(Data items)
□ □ □ □ □
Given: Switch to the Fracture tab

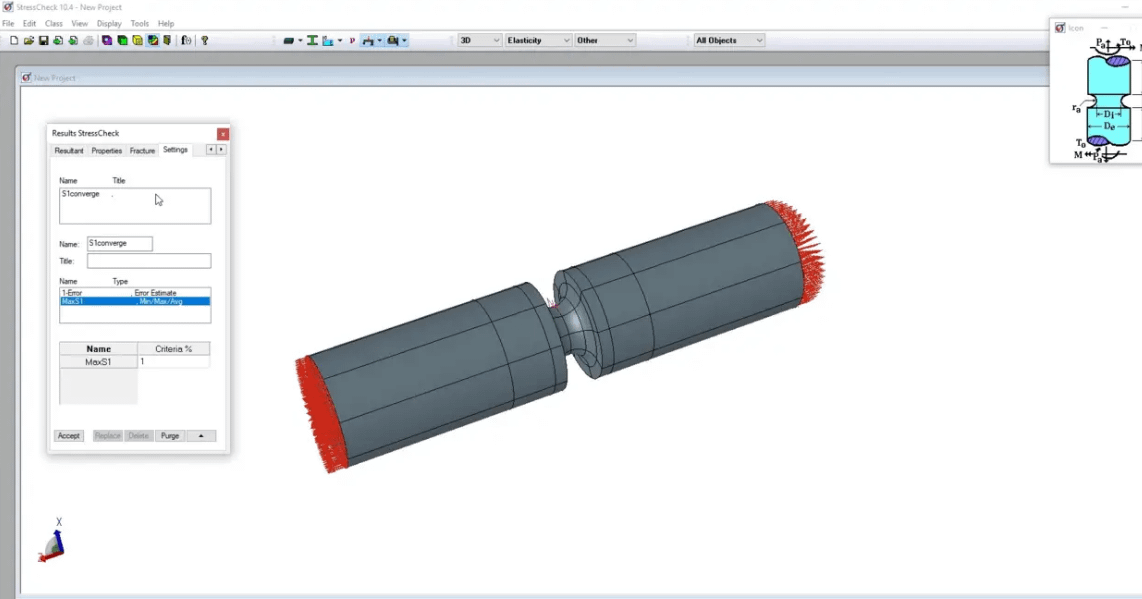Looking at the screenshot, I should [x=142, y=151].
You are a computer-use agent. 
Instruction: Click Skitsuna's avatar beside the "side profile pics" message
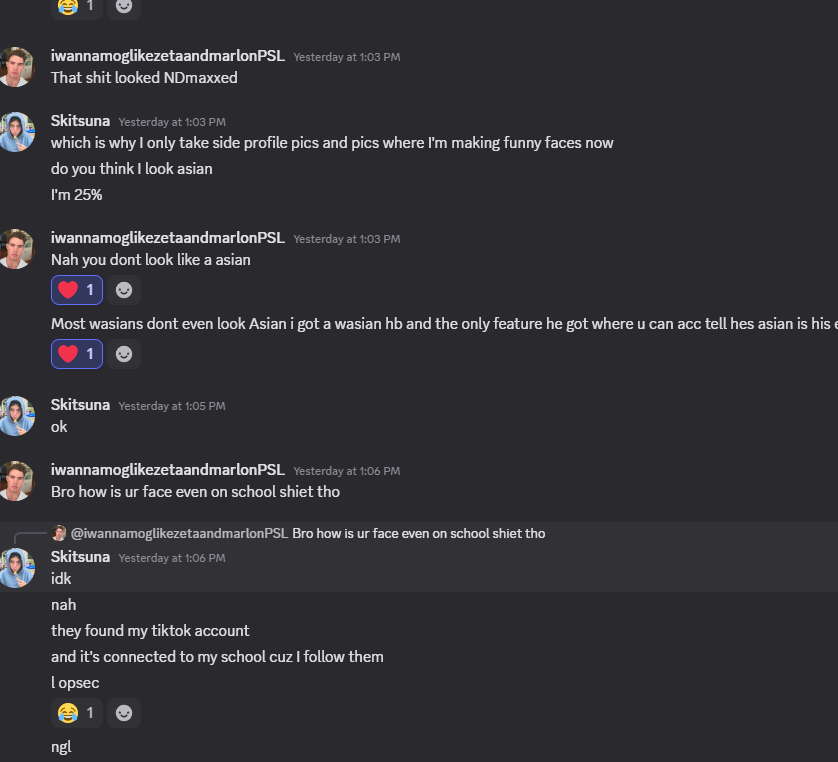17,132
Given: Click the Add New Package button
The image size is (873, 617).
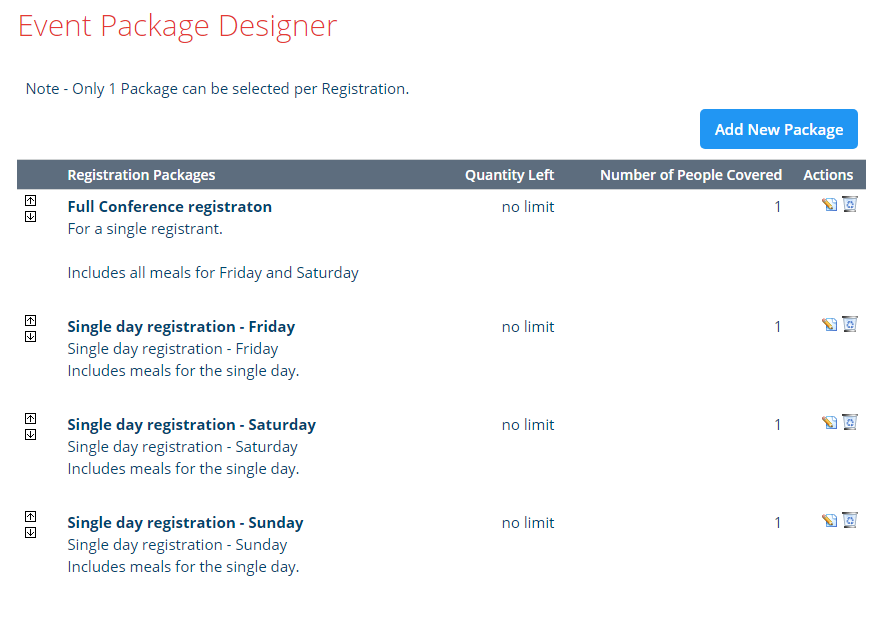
□ □ □ □ □
### WORK INSTRUCTIONS:
Return an exact copy of the data above, apart from any pictures.

### RESPONSE BOX:
Given: Switch to the Fracture tab

Looking at the screenshot, I should [x=142, y=151].
You are a computer-use agent. 
Instruction: Click Skitsuna's avatar beside the "side profile pics" message
17,132
Given: Click the Add New Package button
The image size is (873, 617).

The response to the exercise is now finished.